__TRY IT__:
All of the records need to be retyped exactly, with no line dropped.

=== RECORDS FOR THIS TASK ===

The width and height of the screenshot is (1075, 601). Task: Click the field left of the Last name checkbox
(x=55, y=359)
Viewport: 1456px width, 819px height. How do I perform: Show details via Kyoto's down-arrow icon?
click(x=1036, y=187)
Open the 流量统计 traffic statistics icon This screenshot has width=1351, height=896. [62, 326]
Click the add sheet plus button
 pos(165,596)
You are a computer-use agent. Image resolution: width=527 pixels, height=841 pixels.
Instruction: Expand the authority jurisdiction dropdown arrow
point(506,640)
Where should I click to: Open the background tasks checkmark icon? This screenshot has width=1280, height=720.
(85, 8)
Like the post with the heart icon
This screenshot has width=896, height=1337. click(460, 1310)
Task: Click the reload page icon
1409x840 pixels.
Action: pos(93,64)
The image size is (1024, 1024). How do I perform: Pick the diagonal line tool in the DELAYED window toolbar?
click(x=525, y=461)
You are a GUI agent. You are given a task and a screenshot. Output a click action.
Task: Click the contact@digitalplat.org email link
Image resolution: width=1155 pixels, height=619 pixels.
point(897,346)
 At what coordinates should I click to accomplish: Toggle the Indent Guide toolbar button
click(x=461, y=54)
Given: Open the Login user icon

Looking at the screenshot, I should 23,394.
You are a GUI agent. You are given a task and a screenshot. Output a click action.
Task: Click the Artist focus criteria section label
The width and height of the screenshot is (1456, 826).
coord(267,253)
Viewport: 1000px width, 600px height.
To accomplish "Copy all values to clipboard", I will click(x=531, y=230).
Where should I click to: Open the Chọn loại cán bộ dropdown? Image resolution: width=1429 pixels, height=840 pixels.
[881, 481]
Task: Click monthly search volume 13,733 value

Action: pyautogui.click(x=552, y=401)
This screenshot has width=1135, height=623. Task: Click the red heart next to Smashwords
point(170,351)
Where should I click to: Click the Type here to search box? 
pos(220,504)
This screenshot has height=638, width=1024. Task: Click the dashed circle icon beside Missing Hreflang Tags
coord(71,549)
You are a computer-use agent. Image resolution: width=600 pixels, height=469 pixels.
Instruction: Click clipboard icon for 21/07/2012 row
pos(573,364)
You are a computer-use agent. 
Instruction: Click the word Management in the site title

===

__YOUR RESPONSE__:
The width and height of the screenshot is (1075, 601). Task: Click the field left of the Last name checkbox
(x=55, y=359)
Viewport: 1456px width, 819px height. How do I perform: Show details via Kyoto's down-arrow icon?
click(x=1036, y=187)
Open the 流量统计 traffic statistics icon This screenshot has width=1351, height=896. [62, 326]
Click the add sheet plus button
 pos(165,596)
You are a computer-use agent. Image resolution: width=527 pixels, height=841 pixels.
Instruction: Expand the authority jurisdiction dropdown arrow
point(506,640)
Where should I click to: Open the background tasks checkmark icon? This screenshot has width=1280, height=720.
(85, 8)
Like the post with the heart icon
This screenshot has width=896, height=1337. click(460, 1310)
Task: Click the reload page icon
1409x840 pixels.
Action: pos(93,64)
The image size is (1024, 1024). How do I perform: Pick the diagonal line tool in the DELAYED window toolbar?
click(x=525, y=461)
You are a GUI agent. You are given a task and a screenshot. Output a click action.
Task: Click the contact@digitalplat.org email link
Image resolution: width=1155 pixels, height=619 pixels.
point(897,346)
 At what coordinates should I click to accomplish: Toggle the Indent Guide toolbar button
click(x=461, y=54)
Given: Open the Login user icon

Looking at the screenshot, I should 23,394.
You are a GUI agent. You are given a task and a screenshot. Output a click action.
Task: Click the Artist focus criteria section label
The width and height of the screenshot is (1456, 826).
coord(267,253)
Viewport: 1000px width, 600px height.
To accomplish "Copy all values to clipboard", I will click(x=531, y=230).
Where should I click to: Open the Chọn loại cán bộ dropdown? Image resolution: width=1429 pixels, height=840 pixels.
[881, 481]
Task: Click monthly search volume 13,733 value

Action: pyautogui.click(x=552, y=401)
This screenshot has width=1135, height=623. Task: Click the red heart next to Smashwords
point(170,351)
Where should I click to: Click the Type here to search box? 
pos(220,504)
This screenshot has height=638, width=1024. Task: Click the dashed circle icon beside Missing Hreflang Tags
coord(71,549)
You are a computer-use agent. Image resolution: width=600 pixels, height=469 pixels.
Instruction: Click clipboard icon for 21/07/2012 row
pos(573,364)
You are a computer-use agent. 
Instruction: Click the word Management in the site title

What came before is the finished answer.